In the bowl of a stand mixer (you can use a regular mixer if necessary), add in the flour, baking powder, salt and Chinese 5-spice powder (if using).
In a separate bowl, add in the warm water, sugar, yeast and give it a stir. Let the yeast activate and pour it into the flour mixture.
Using the dough hook, knead the dough until it is smooth, about 7-8 minutes.
Cover the dough and let it rest in a warm location, about 1 hour.
Once the dough has risen, divide the dough into 6 equal portions, about 70g each.
Roll out the dough with a rolling pin into a long oval.
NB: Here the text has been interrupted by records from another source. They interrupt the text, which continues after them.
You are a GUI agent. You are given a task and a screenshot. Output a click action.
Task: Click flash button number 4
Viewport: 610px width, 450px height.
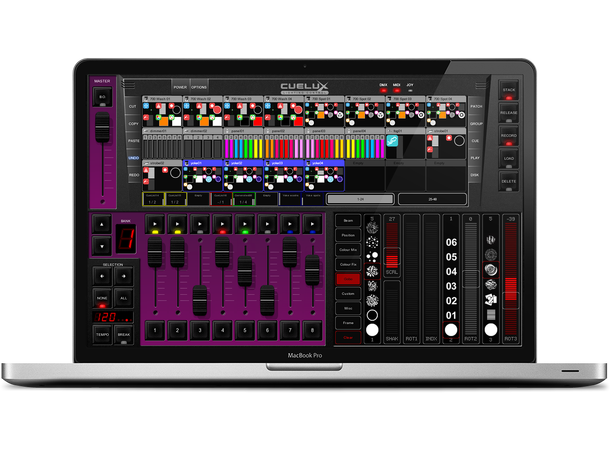[x=221, y=329]
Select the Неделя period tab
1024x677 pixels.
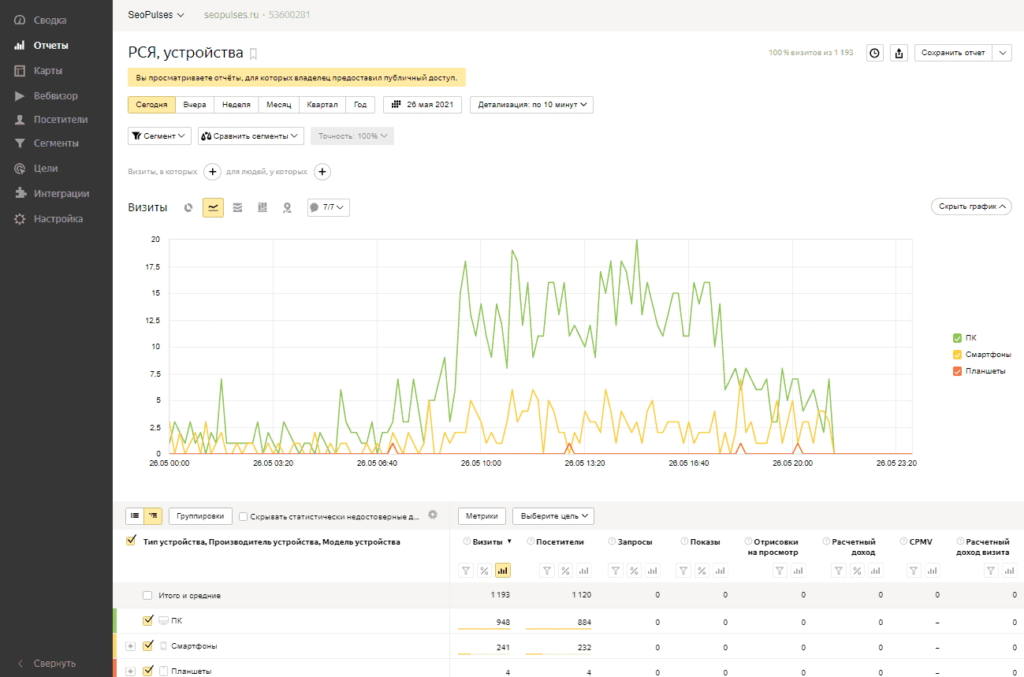(236, 104)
Next, roll it up lengthwise. Then, coil it up like a snail and press down to flatten to about 3" in diameter.
Place the dough onto a baking sheet lined with parchment paper.
Repeat with the remaining dough.
Cover the dough and let it rest for about 20 minutes. It will become slightly puffy.
Preheat a flat griddle (or a frying pan) over medium high heat and lay the dough onto the griddle (or pan). (I could fit 6 on my griddle, but if you're using a frying pan, you may be able to fit up to 2).
Lay a large parchment paper over top of the dough and use the back of another fry pan or similar sized pan to press firmly on top of the dough. Let the pan sit on top for 1 minute before carefully flipping it over to cover the dough.
Lower the heat to minimum and cook for about 5 minutes on one side.
Remove the top pan and flip the dough. Cook for another 5 minutes until golden brown in colour.